Ho vissuto a Ostia la mia infanzia, negli anni ottanta, quella di Amore Tossico per intenderci. Pensa che una bella mattina mia madre mi portò a fare una passeggiata ai giardini pubblici e camminando mi “puncicai” un piede con una “spada” lasciata per terra da un “bucatino”, come fosse stata una carta di caramella. Fu una grossa fortuna che non mi beccai HIV o epatiti varie, altrimenti non credo che sarei riuscito a campare a sufficienza per scrivere un libro.

  • Perché hai deciso di scrivere una raccolta di storie piuttosto che cimentarti nel romanzo tradizionale? Quali credi siano i pro e i contro di cimentarsi nel racconto breve piuttosto che sviluppare un romanzo classico?

Pietre è stato il mio primo lavoro narrativo.

Quando lo scrissi non mi sentivo ancora pronto ad affrontare degli intrecci narrativi complessi come quello di un romanzo; che però ho scritto poco tempo dopo, ancora inedito tra l’altro (spero di avere la possibilità di pubblicarlo prima o poi).
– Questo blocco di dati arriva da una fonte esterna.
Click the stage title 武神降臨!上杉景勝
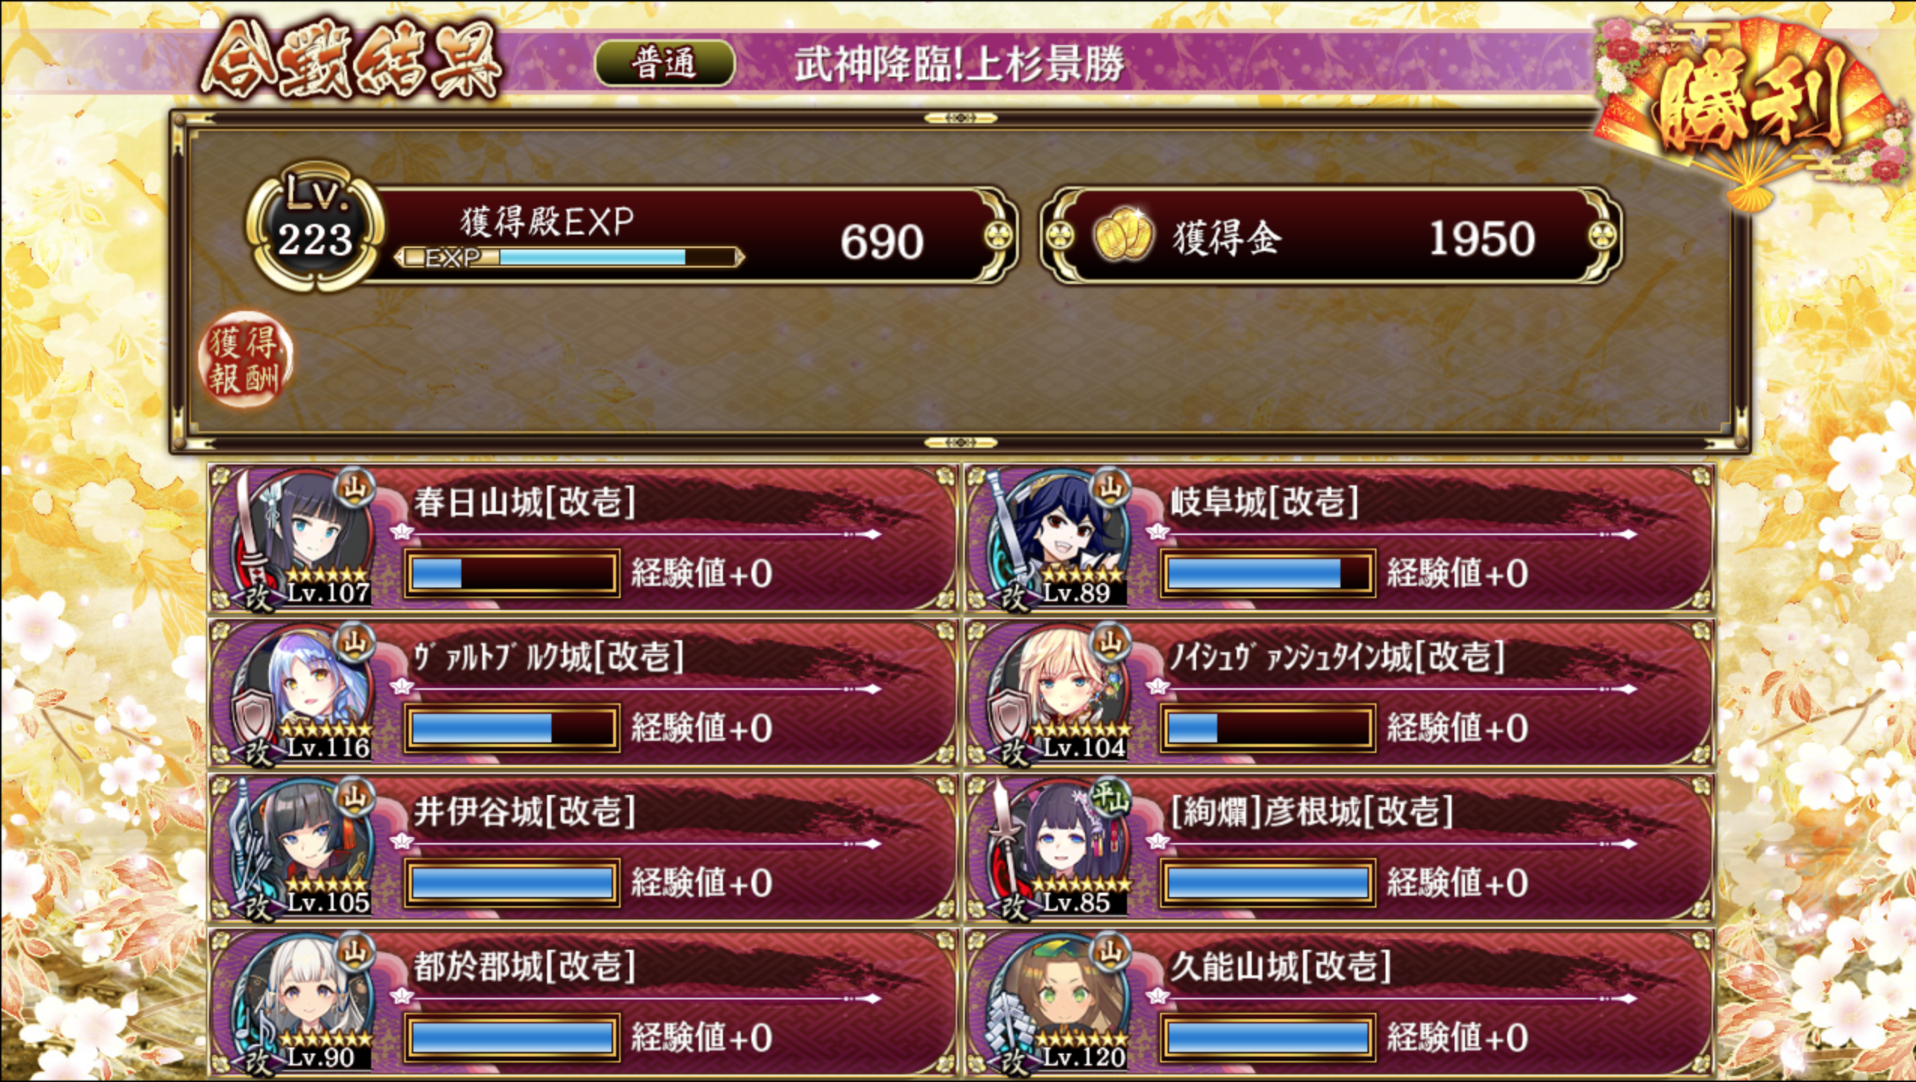Image resolution: width=1916 pixels, height=1082 pixels. tap(960, 65)

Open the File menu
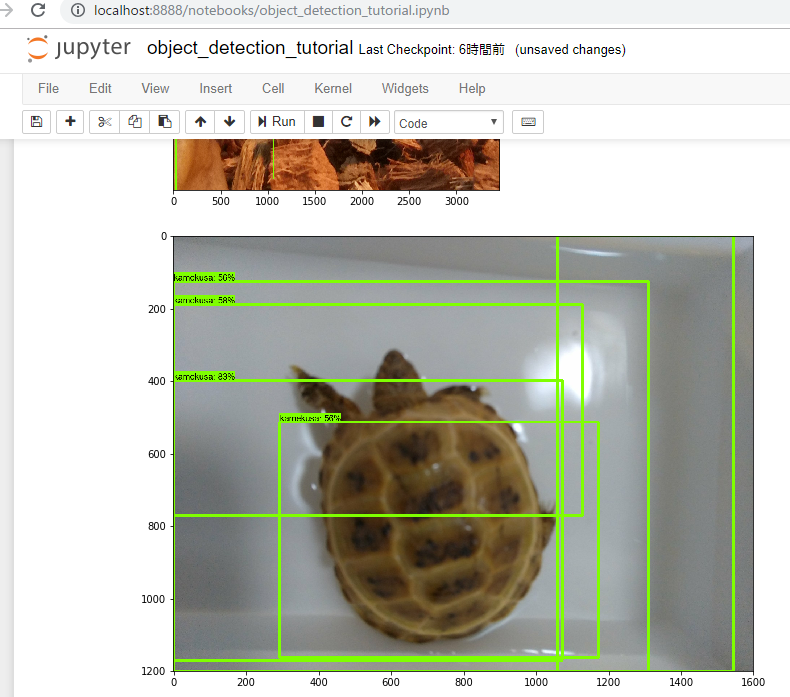click(x=48, y=89)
Rispetto a un lavoro sulla distanza non credo che il racconto debba avere alcun complesso di inferiorità. Piuttosto ci sono delle storie che si adattano molto più a una brevità narrativa.
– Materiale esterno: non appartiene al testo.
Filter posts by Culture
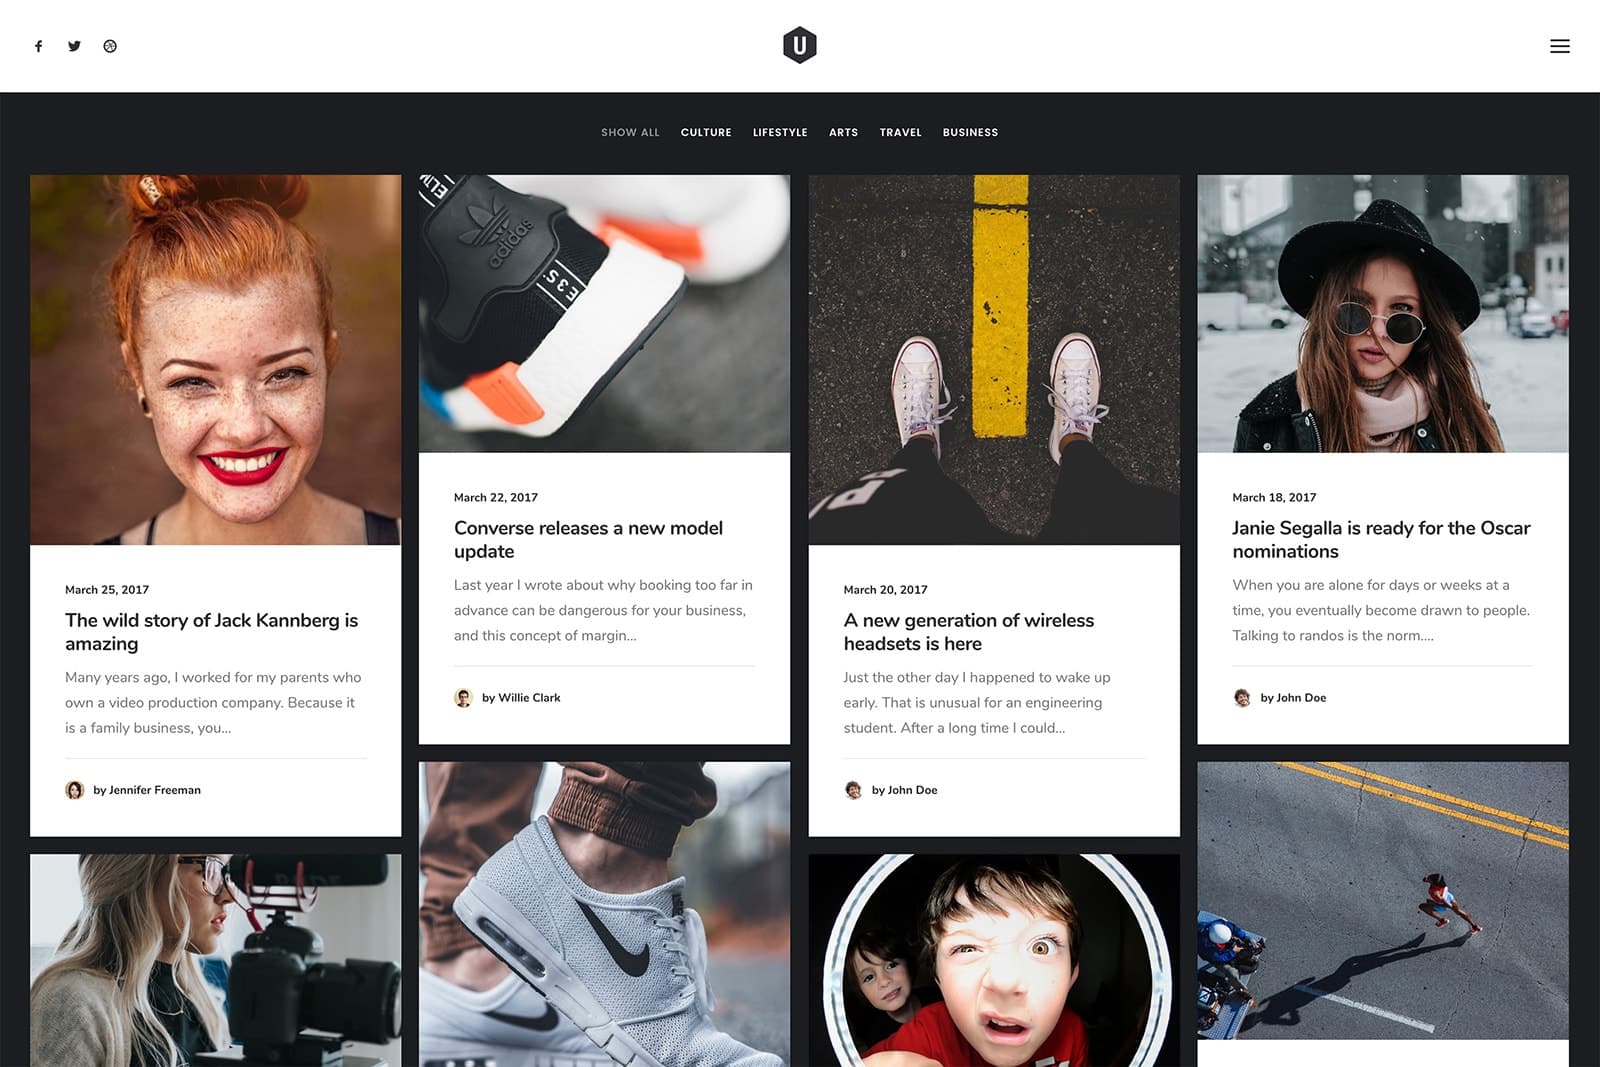The width and height of the screenshot is (1600, 1067). (x=706, y=132)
Racconti ne scrivo tuttora tra l’altro, anche di molto corti (101 parole per l’esattezza).

  • Nel tuo futuro ci sono già nuovi progetti letterari? Ti va di anticiparci qualcosa?

Certo. Tra i buoni propositi del nuovo anno che è da poco iniziato c’è quello di scrivere cose nuove, anche se ancora non ho un progetto ben definito in testa.

Al contempo, però, vorrei recuperare dei lavori (come il romanzo di cui sopra) a cui mi sono dedicato tempo fa, che andrebbero aggiornati, rifiniti e conclusi.

Credo che riuscirò in entrambi gli intenti, tra un po’ avrò a disposizione una stanza tutta per me in cui avrò la possibilità per isolarmi dal resto del mondo, e concentrarmi solo e soltanto nei miei pensieri e al miglior modo per concretizzarli nero su bianco.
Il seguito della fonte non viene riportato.